Another approach is that a list of entity keys of the other side is stored on one side of the relationship. This is useful when the number of stored items is limited (say, a few hundred or less). With this list it is convenient to perform batch operations. For example:
class Pet(db.Model): name = db.StringProperty() class Owner(db.Model): name = db.StringProperty() pets = db.ListProperty(db.Key)
From each "owner" you can extract a list of his "pets":
pets = db.get(bob.pets)
And to find all the "owners" for a given "pet", run this query:
owners = Owner.all().filter('pets =', felix).fetch(100)

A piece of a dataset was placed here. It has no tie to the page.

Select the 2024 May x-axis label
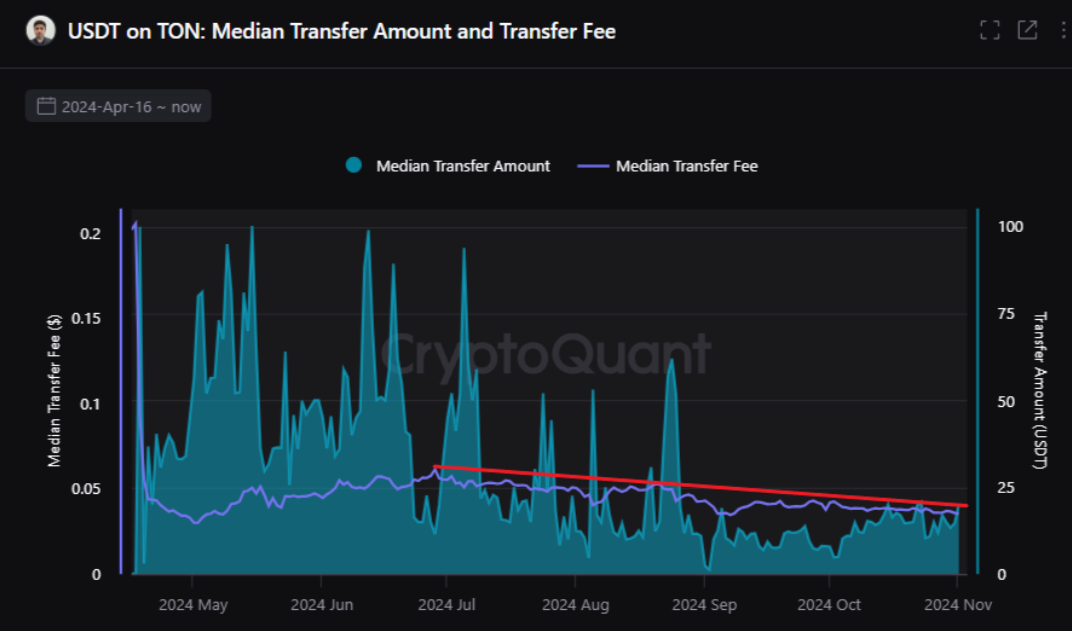This screenshot has height=631, width=1072. 193,605
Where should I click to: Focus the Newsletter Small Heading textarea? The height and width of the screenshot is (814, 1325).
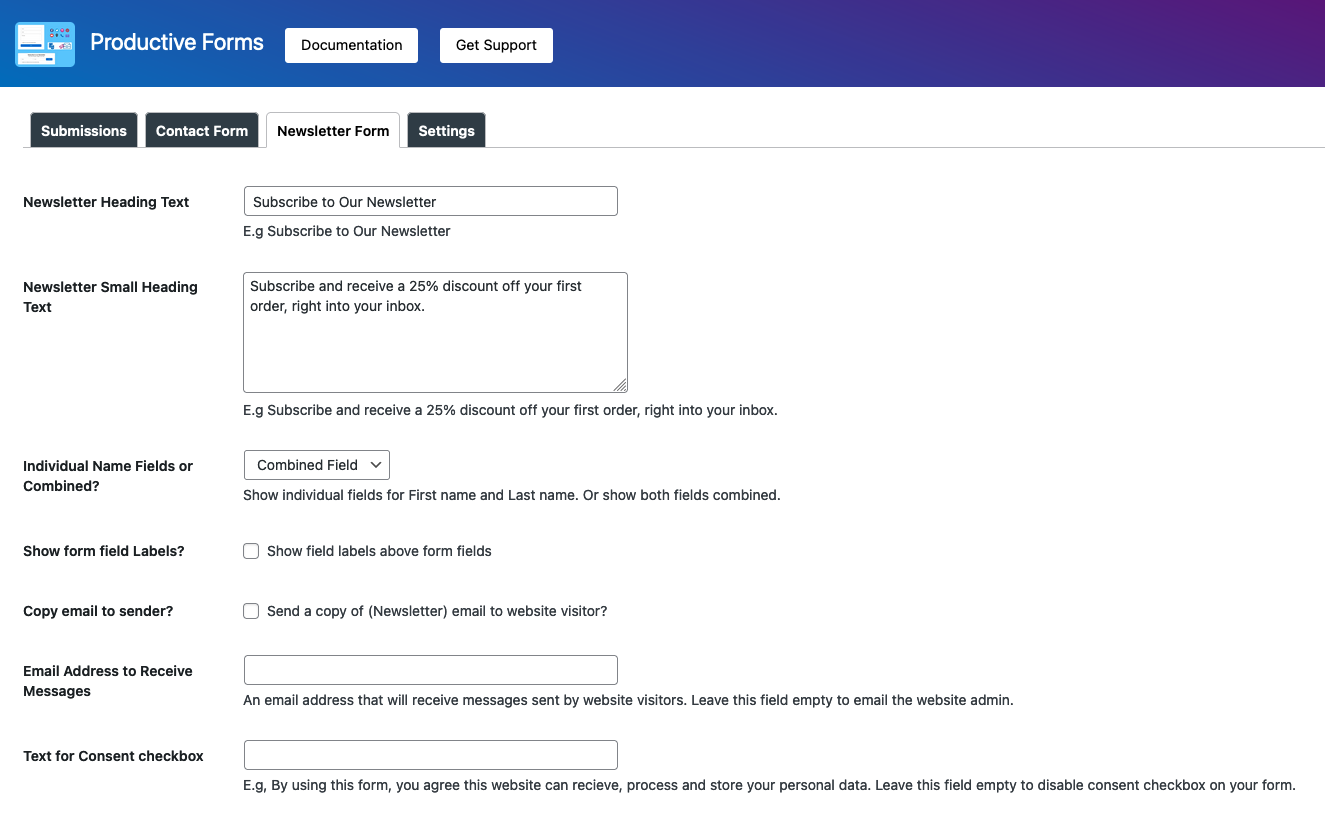tap(435, 332)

Finally, a hybrid approach may prove to be the most productive and flexible. On this subject, I advise you to look at the wonderful report by Bret Slatkins.
Development of complex scalable applications on App Engine .
* -
refers to the pattern developed by the author of the article for extracting entities from links without executing unnecessary queries to the repository. In short, the reference field does not load the entity immediately, and when accessing an attribute or a method of reference, the query will be completed. To minimize the number of requests, the pattern loads entities by reference at a time (approx. Translator).